Return the records as they stand. No picture is to be included.

Records excerpted from a collection:
^^^^
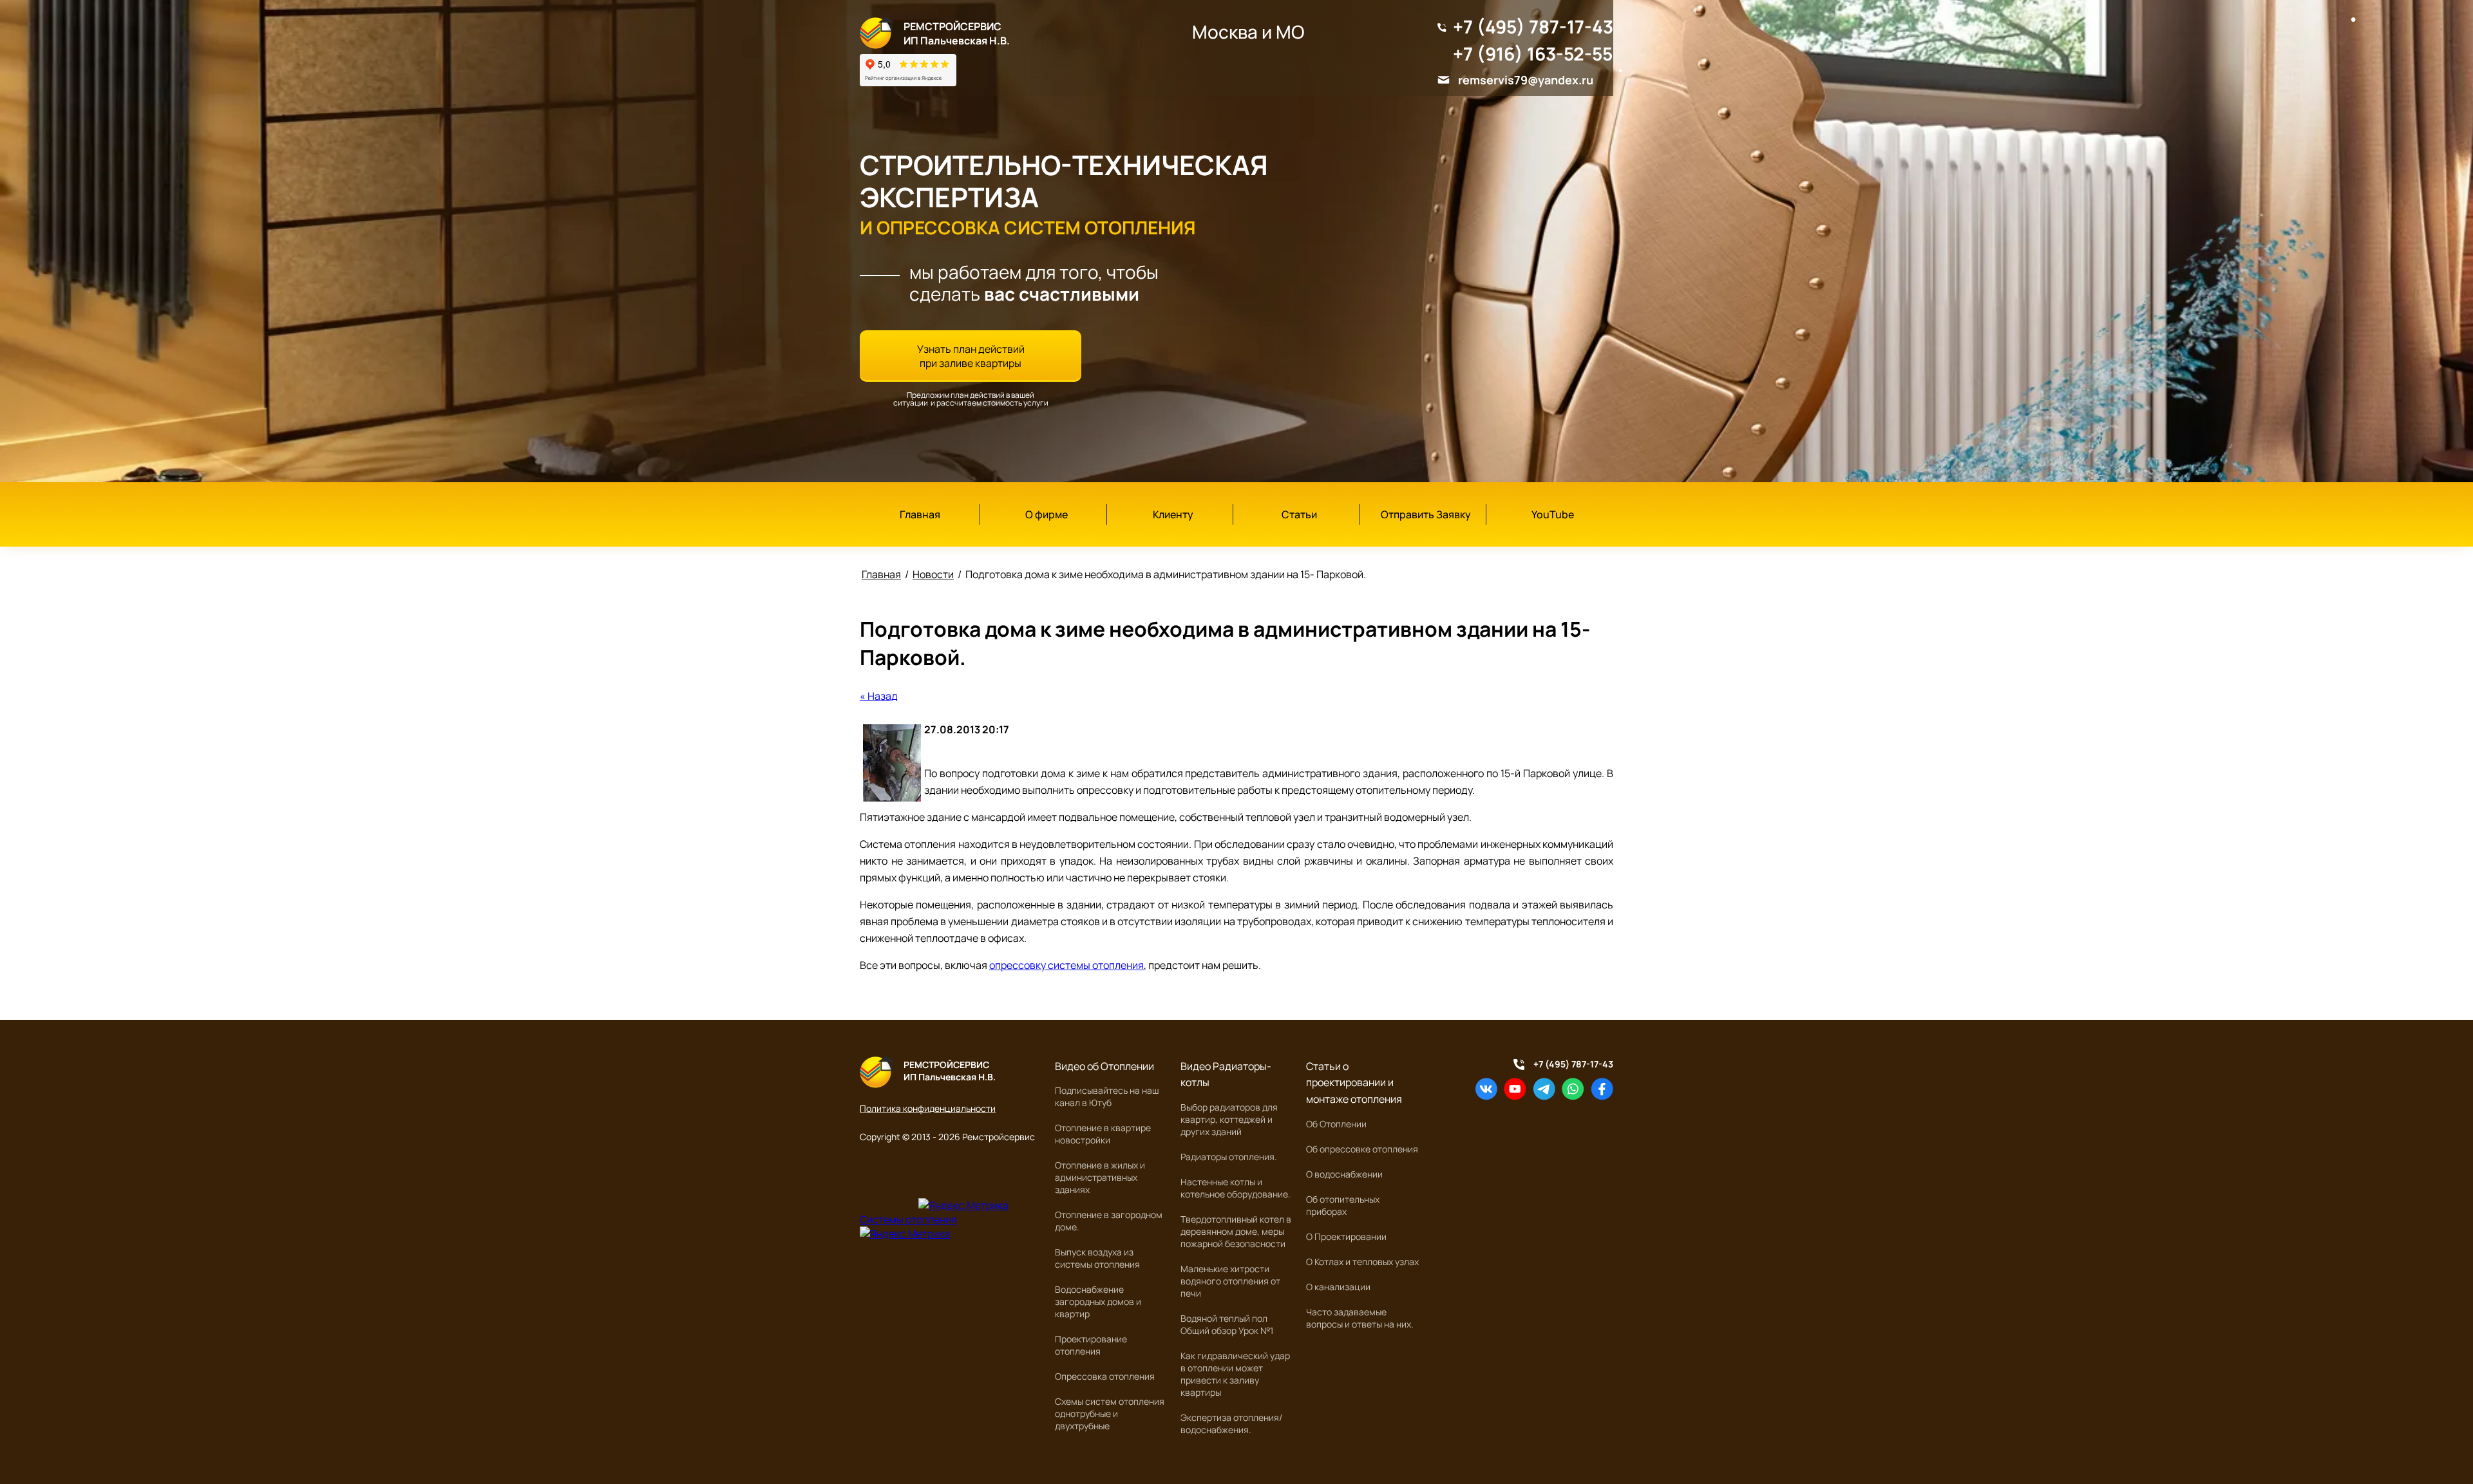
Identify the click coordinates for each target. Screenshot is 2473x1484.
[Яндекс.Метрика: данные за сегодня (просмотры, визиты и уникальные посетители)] (963, 1205)
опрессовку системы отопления (1066, 965)
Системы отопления (908, 1219)
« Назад (879, 696)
^^^^
- _Task solution_:
Identify the click coordinates for each target. Screenshot is 2473x1484.
[Яндекс.Метрика: данные за сегодня (просмотры, визиты и уникальные посетители)] (963, 1205)
опрессовку системы отопления (1066, 965)
Системы отопления (908, 1219)
« Назад (879, 696)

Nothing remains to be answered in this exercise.